Task:
From the entries that follow, reproduce exactly and only the lines from the line with "Task: Click the terminal" to the line with "This screenshot has height=526, width=1024.", endpoints included.

____ Exercise data

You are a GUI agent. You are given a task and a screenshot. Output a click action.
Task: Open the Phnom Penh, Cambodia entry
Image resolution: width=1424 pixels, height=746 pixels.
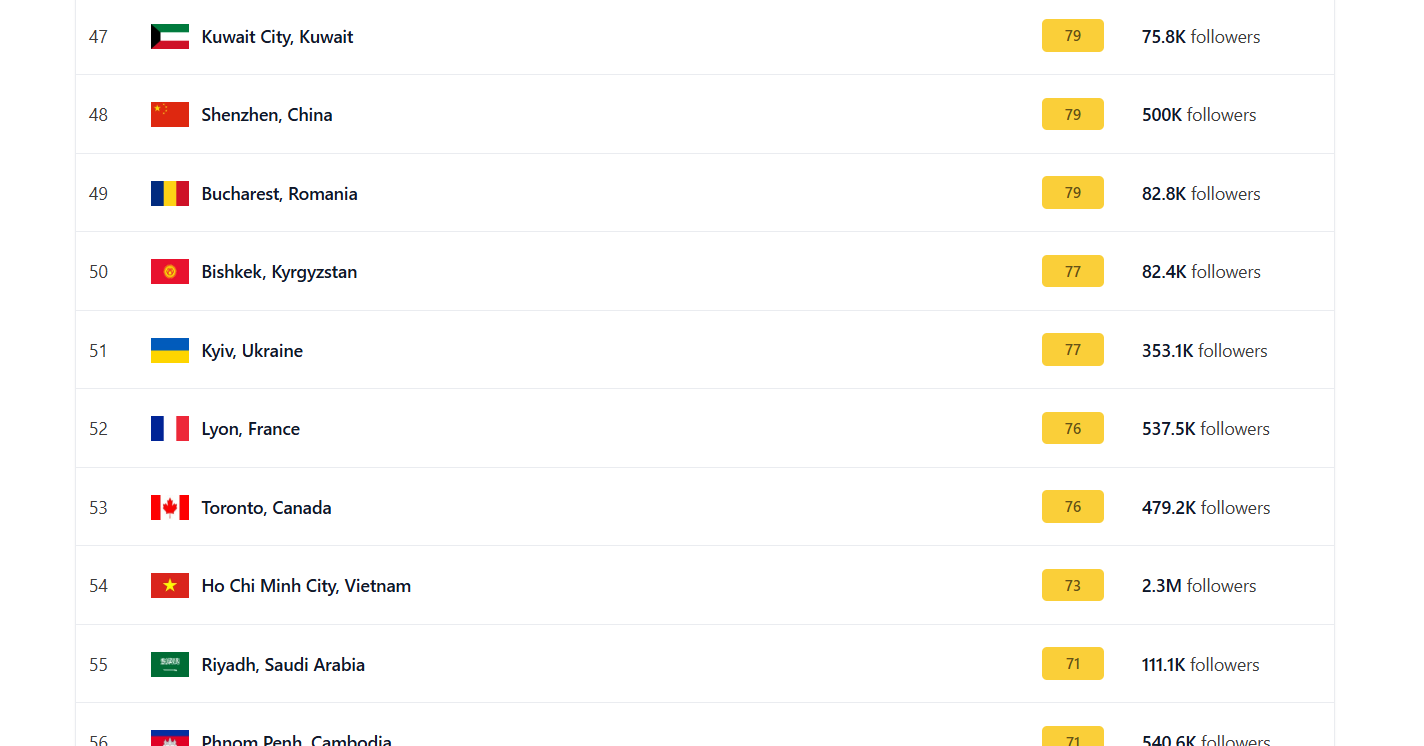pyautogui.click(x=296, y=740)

________
____ Exercise data

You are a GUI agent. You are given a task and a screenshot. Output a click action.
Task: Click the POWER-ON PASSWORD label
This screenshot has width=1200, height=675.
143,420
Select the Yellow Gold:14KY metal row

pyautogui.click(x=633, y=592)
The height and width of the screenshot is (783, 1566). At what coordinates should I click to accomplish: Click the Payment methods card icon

________
____ Exercise data

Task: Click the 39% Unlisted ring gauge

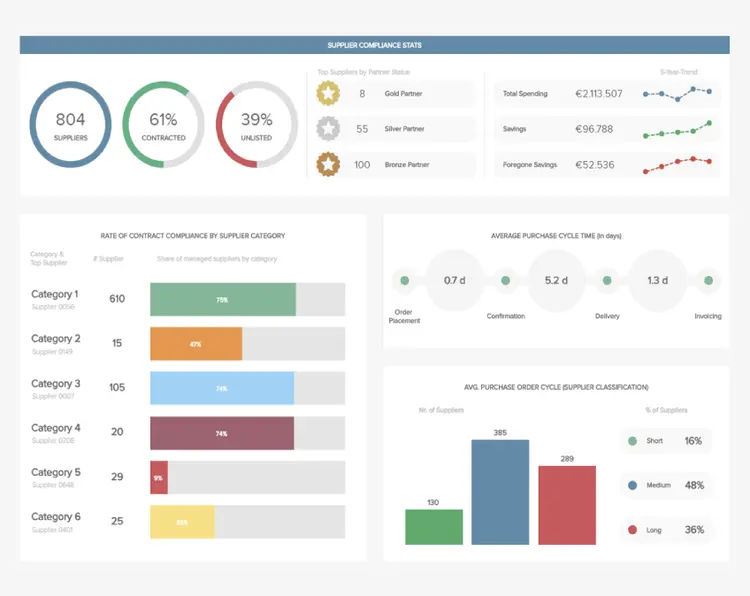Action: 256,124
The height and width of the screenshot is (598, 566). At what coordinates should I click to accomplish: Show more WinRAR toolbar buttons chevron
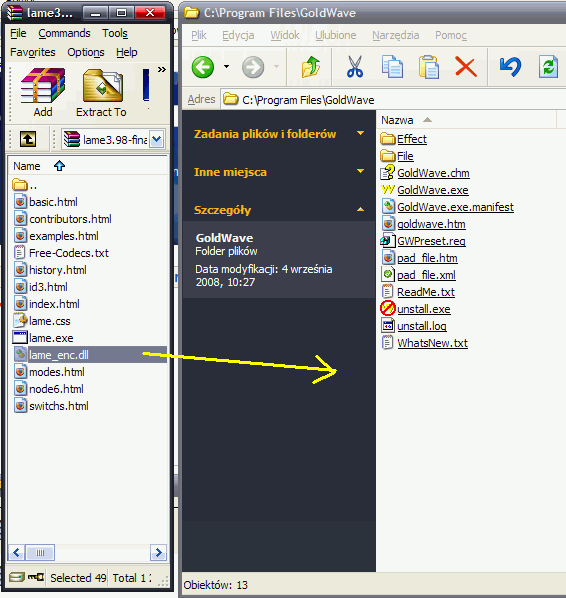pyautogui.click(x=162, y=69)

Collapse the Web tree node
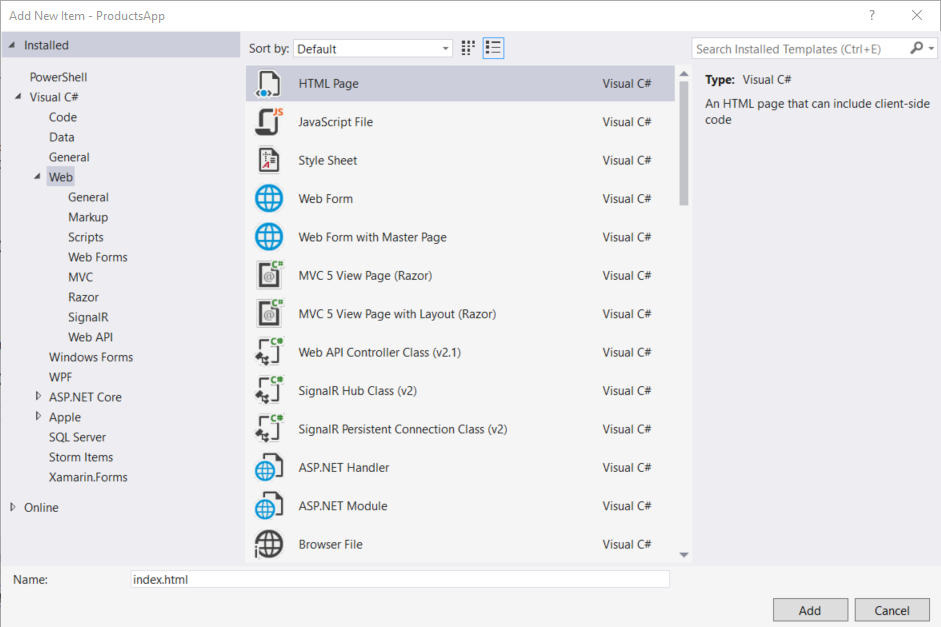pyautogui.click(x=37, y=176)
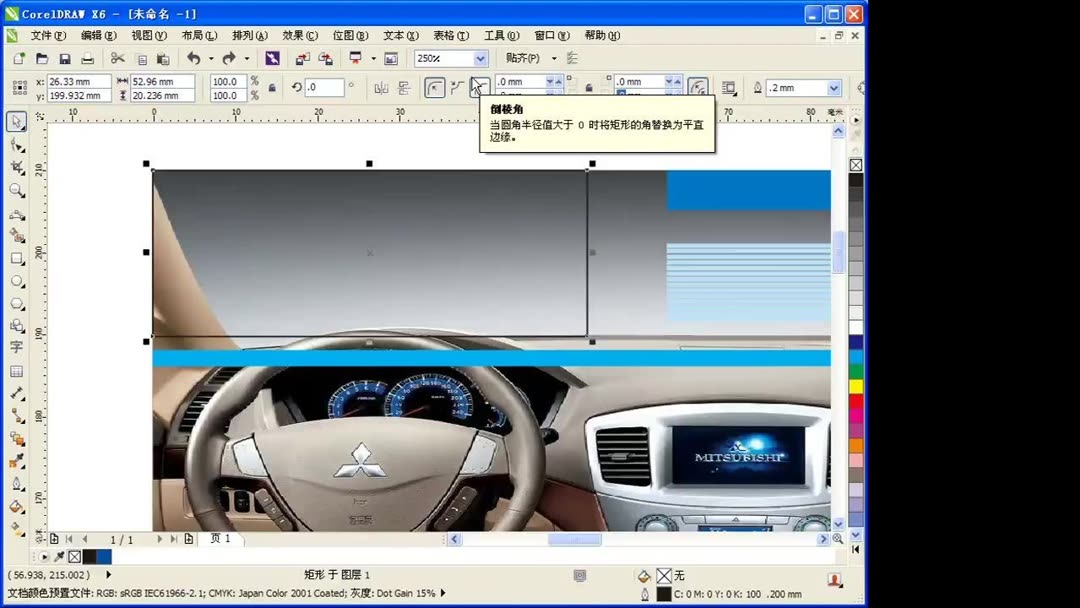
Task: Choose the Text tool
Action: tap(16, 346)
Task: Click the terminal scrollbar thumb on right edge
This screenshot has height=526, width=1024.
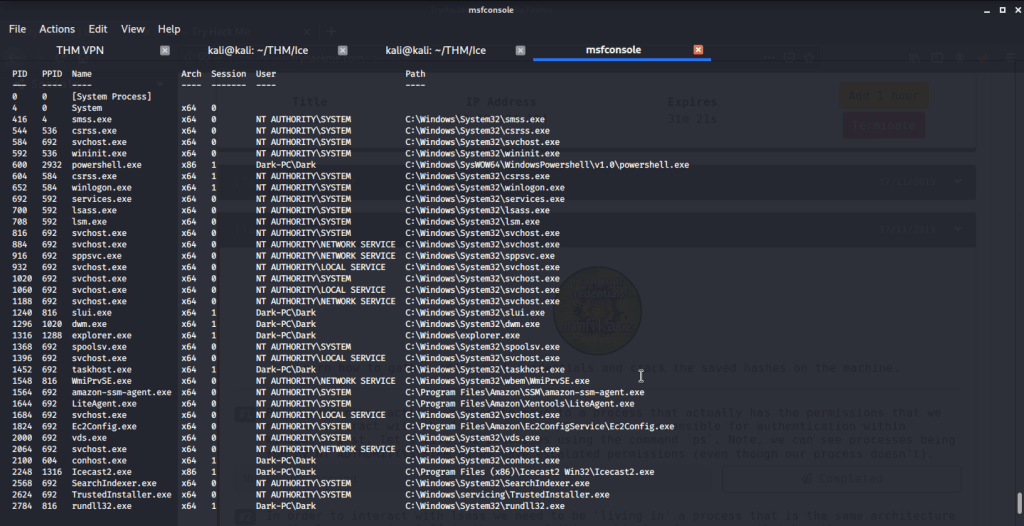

________

Answer to this exercise:
Task: Click the terminal scrollbar thumb on right edge
This screenshot has height=526, width=1024.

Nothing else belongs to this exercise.